Good luck for panel & feel free to pm me. Take care & all the best. 

Coops

Ps. It can't be that bad if we decided to do it the second time.


----------



## julesF (Apr 7, 2009)

the others are right about adoption UK board, i use to follow it but this one is more positive and realistic
kids come with problems and your sw should be on hand to advise
we're dealing with attachment disorders, motor skills and behaviour, but in 9mnths we have seen significant improvement
the first three months are tough and if you read my other posts you will see the dark dark place o was in
by 6mnths it was normal
and now at 9mnths they are my kids but it has taken time as you unpick their lives and help them work through their baggage
my lifeline was my support network of adoptive parents, and now we play that role for others that our SW refers to us to help them prepare for the emotional rollarcoaster
i have no idea how i got through those first few months, but you learn quick and it is instinctive
best of luck


----------



## funnychic (Feb 2, 2012)

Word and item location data
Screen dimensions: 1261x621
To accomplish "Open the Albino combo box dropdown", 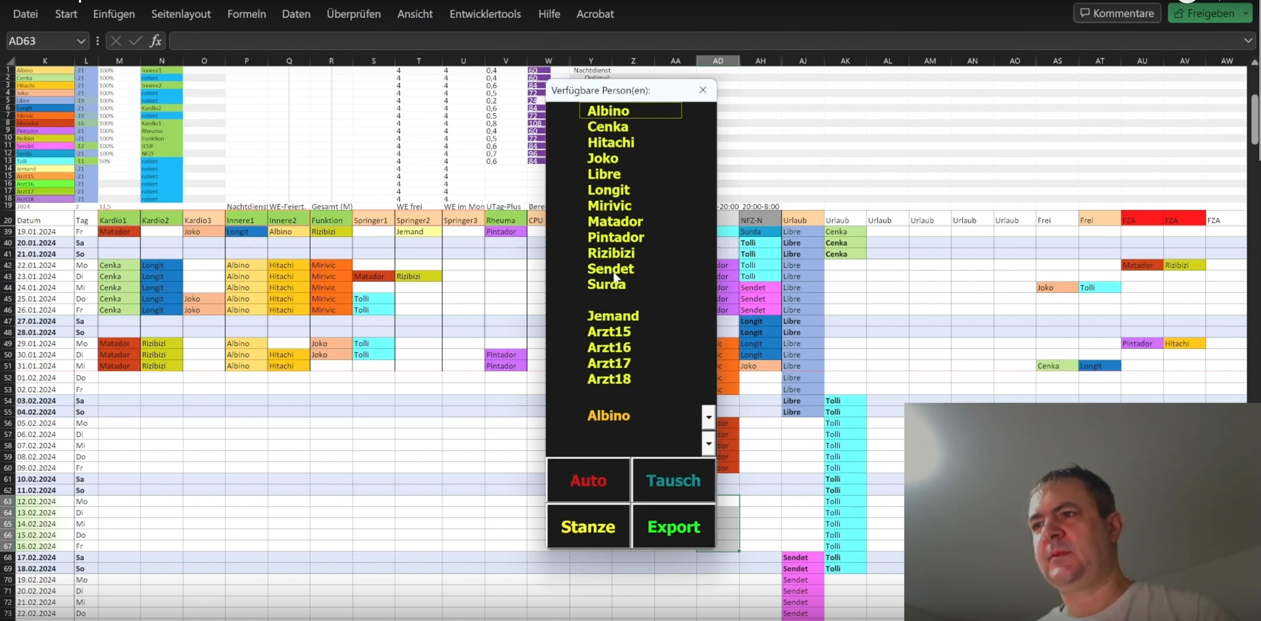I will pyautogui.click(x=708, y=417).
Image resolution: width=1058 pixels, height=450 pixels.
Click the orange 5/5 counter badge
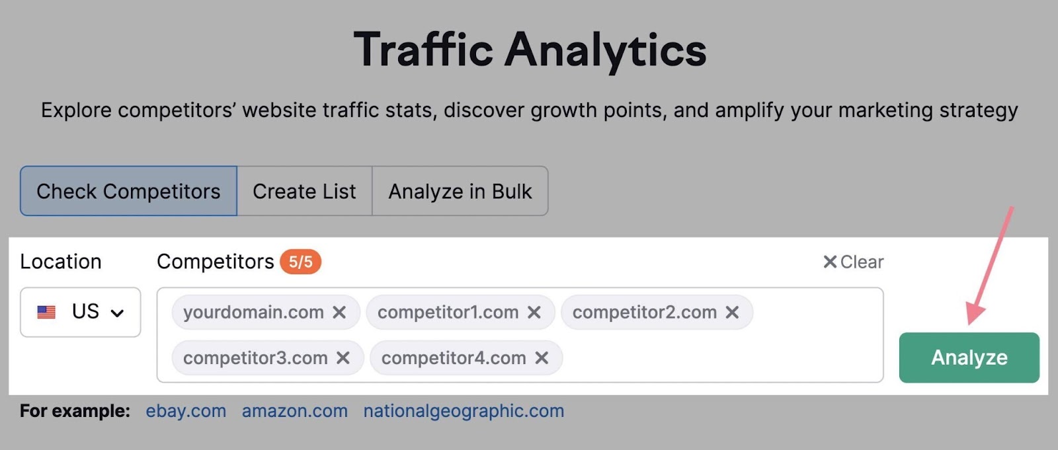coord(301,262)
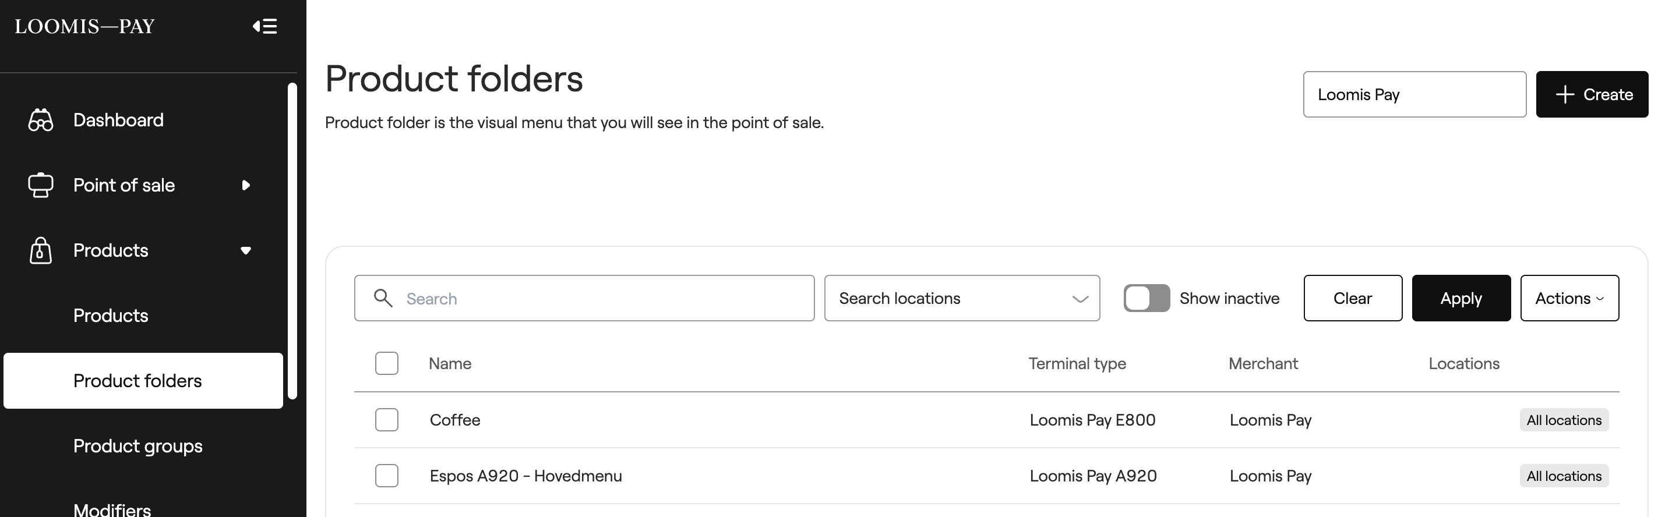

**Directive 1**
Could you retype the adoption forum thread from "Good luck for" to "(Apr 7, 2009)"?
**Directive 2**
What might come next in the adoption forum thread? Write a continuation from the point where it stops.
These lines have no connection to the adoption forum thread.

**Final answer 1**
Good luck for panel & feel free to pm me. Take care & all the best. 

Coops

Ps. It can't be that bad if we decided to do it the second time.


----------



## julesF (Apr 7, 2009)

**Final answer 2**
Thank you both for the replies.  I think its time to step away from the other site for a while I think it might be doing me more harm than good at the moment and whilst I have learned a lot from it, reading all the negative yet real responses to current issues is scaring me to death.
I am a single adopter so although I do have family support they dont really understand the "adoption issues" even though I try to educate them, they just believe everything will be ok so stop worrying, but when your sat home alone pondering it gets hard.  I have also said I want a pre schooler ideally 2/3yrs so I gets I'll be hit with the terrible two's as well!
I will just have to keep my fingers crossed and hope in my heart everything will be ok.
Thanks again x


----------



## AJ-Coops (Jun 10, 2006)

Everything will be ok & even though your support network don't really understand, they will still be a tower of strength in many other ways. Also remember the terrible 2's don't last & you will get through it!!! All the best & it WILL work out . 

Coops


----------



## Jules11 (Jun 21, 2011)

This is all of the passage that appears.